TASK_ARN=$(aws ecs run-task \
--cluster "$ECS_CLUSTER" \
--task-definition "$MIGRATE_ARN" \
--launch-type FARGATE \
--network-configuration "$NETWORK_CONFIG" \
--overrides "file://$RUNNER_TEMP/migrate-overrides.json" \
--query 'tasks[0].taskArn' --output text)
echo "Migration task: $TASK_ARN"

aws ecs wait tasks-stopped --cluster "$ECS_CLUSTER" --tasks "$TASK_ARN"

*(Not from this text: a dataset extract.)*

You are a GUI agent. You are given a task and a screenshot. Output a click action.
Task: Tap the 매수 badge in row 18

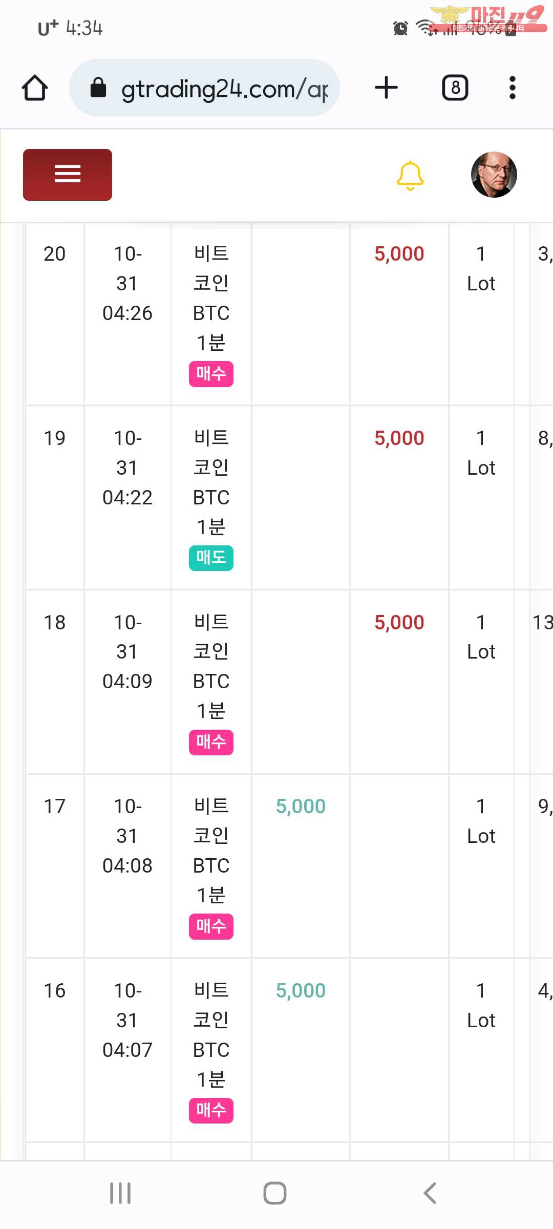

EXIT_CODE=$(aws ecs describe-tasks \
--cluster "$ECS_CLUSTER" --tasks "$TASK_ARN" \
--query 'tasks[0].containers[0].exitCode' --output text)
echo "Migration exit code: $EXIT_CODE"
if [ "$EXIT_CODE" != "0" ]; then
echo "::error::Database migration failed (exit $EXIT_CODE)"
exit 1
fi

- name: Deploy to ECS
env:
IMAGE: ${{ steps.build.outputs.image }}
run: |
set -euo pipefail
# Register a new app task-def revision with the new image. The service
# has lifecycle.ignore_changes on task_definition, so CI owns rollout.
# Same temp-file dance as the migrate step (no /dev/stdin on the runner).
aws ecs describe-task-definition \
--task-definition "$APP_TASK_FAMILY" \
--query taskDefinition --output json \
| jq --arg IMG "$IMAGE" '
.containerDefinitions[0].image = $IMG
| {family, taskRoleArn, executionRoleArn, networkMode,
containerDefinitions, volumes, placementConstraints,
requiresCompatibilities, cpu, memory, runtimePlatform}' > "$RUNNER_TEMP/app-taskdef.json"
APP_ARN=$(aws ecs register-task-definition \
--cli-input-json "file://$RUNNER_TEMP/app-taskdef.json" \
--query 'taskDefinition.taskDefinitionArn' --output text)
echo "Registered app task def: $APP_ARN"

aws ecs update-service \
--cluster "$ECS_CLUSTER" --service "$ECS_SERVICE" \
--task-definition "$APP_ARN" >/dev/null

echo "Waiting for the service to reach steady state..."
aws ecs wait services-stable --cluster "$ECS_CLUSTER" --services "$ECS_SERVICE"
echo "Service is stable."

- name: Report result
if: always()
env:
TAG: ${{ steps.vars.outputs.tag }}
SHORT_SHA: ${{ steps.vars.outputs.short_sha }}
STATUS: ${{ job.status }}
RUN_URL: ${{ github.server_url }}/${{ github.repository }}/actions/runs/${{ github.run_id }}
RELEASE_URL: ${{ github.event.release.html_url }}
run: |
set -euo pipefail
if [ "$STATUS" = "success" ]; then
{
echo "### ✅ Released $TAG to prod"
echo "Commit \`$SHORT_SHA\` is live on [$APP_URL]($APP_URL)."
echo "- Image: \`$ECR_REPOSITORY:$TAG\`"
echo "- Migrations: applied · Service: stable"
echo "- [Release]($RELEASE_URL) · [Deploy run]($RUN_URL)"
} >> "$GITHUB_STEP_SUMMARY"
else
{
echo "### ❌ Prod deploy of $TAG failed (status: \`$STATUS\`)"
echo "- [Deploy run]($RUN_URL) — check the logs."
echo "- Prod still runs the previous image."
} >> "$GITHUB_STEP_SUMMARY"
fi